Het schilderij is een picturaal vlak. Als we er reproducties van zien wordt het eigenlijk altijd beschouwd als een plat ding. De afmetingen in de lengte en breedte staan er wel bij, maar de ruimtelijkheid van waarop het is gemaakt maar zeer zelden. Dat is ook niet zo heel vreemd want doorgaans maakte de ruimtelijkheid van het werk niets uit voor de maker. Het werd immers beschouwd als een picturaal gegeven.
Bij reproducties van veel grotschilderingen verliezen we daardoor juist de ruimtelijkheid van dat picturale vlak. De bizons en geiten zijn echt met de ruimte mee geschilderd, bijna als verschijningen in de ruimtelijkheid al aanwezig zijn ze door de mens iets helderder aangezet met houtskool of aarde. De oorsprong van veel picturale kunst was dus wel degelijk ruimtelijk van aard.
Ger van Elk (1941) behoeft weinig introductie maar zijn recente werken lijken erg die spanning tussen enerzijds de ruimtelijkheid van het picturale en het platte van het picturale te zoeken. In hoeverre is een beeld ook een fysieke verschijning? Zo heeft hij werken die in de ruimte werken maar op transparant materiaal geprint zijn. Hierdoor is het weliswaar ruimtelijk, maar de platheid doet aan zoals ook vroege objecten in computerspellen dat deden. Ze zijn er wel als object, maar enkel vanuit een picturale verschijning. Ze zijn niet fysiek aanwezig.
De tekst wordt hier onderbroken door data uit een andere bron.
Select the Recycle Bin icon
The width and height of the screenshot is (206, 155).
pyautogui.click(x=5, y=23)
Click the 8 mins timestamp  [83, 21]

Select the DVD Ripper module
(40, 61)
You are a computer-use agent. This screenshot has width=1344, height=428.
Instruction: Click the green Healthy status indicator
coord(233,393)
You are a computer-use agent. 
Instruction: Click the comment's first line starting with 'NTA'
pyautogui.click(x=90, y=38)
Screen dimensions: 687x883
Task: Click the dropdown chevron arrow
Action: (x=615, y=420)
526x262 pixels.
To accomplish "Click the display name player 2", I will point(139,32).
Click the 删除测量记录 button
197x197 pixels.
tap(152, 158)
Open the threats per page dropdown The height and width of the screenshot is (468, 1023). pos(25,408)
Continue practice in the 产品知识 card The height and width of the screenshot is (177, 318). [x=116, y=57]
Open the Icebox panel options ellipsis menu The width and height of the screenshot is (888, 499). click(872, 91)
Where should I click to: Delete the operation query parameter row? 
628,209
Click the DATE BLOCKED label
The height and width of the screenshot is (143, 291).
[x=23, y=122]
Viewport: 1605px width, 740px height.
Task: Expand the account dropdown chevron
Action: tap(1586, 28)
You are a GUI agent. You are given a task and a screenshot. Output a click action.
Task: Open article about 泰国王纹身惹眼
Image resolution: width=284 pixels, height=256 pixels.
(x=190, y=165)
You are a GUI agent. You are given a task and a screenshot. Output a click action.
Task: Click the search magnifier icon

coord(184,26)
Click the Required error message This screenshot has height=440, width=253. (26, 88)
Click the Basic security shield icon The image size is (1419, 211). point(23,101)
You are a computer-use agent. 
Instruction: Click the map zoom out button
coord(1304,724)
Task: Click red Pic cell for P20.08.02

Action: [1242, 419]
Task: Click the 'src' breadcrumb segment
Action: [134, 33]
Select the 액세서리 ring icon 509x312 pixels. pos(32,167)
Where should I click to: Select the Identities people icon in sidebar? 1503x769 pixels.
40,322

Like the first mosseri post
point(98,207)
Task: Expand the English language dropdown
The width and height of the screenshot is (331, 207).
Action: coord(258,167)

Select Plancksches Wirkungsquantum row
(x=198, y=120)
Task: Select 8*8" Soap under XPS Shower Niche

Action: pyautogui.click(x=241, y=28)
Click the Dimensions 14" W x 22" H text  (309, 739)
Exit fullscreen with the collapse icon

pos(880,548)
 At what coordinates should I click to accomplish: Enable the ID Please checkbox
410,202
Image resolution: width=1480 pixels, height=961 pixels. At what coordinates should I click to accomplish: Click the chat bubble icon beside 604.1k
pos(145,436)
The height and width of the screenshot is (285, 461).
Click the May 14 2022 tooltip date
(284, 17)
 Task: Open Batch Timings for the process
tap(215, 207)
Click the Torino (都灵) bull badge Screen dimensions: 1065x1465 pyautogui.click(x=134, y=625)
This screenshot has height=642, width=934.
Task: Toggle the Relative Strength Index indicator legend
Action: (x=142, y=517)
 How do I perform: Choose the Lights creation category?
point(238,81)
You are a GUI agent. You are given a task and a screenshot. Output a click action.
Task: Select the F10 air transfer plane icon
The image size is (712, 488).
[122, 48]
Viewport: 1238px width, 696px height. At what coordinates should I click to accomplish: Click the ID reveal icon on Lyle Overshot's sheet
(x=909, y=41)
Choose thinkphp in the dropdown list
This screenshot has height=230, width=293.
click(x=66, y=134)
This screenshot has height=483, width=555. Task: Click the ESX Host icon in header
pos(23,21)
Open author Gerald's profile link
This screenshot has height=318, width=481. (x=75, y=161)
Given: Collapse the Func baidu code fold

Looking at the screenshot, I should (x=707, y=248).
De schilderwerken bestaan uit foto’s die opgespannen zijn. Maar door het merendeel van de voorzijde weg te schilderen blijven de randen veelal kaal. De voorkant toont slechts flarden van een muur, of een flat. Doordat het ‘beeld’ op de randen zit wordt het schilderij een ruimtelijk object. De voorzijde is niet zo spannend, het geheel doet er toe.
Dat zet te denken, waar zit hem dat onderscheid tussen sculptuur en schilderij nu eigenlijk echt in?
En een klassieker werd voor de gelegenheid ook getoond;
Was te zien tot en met 13 oktober bij GRIMM gallery te Amsterdam.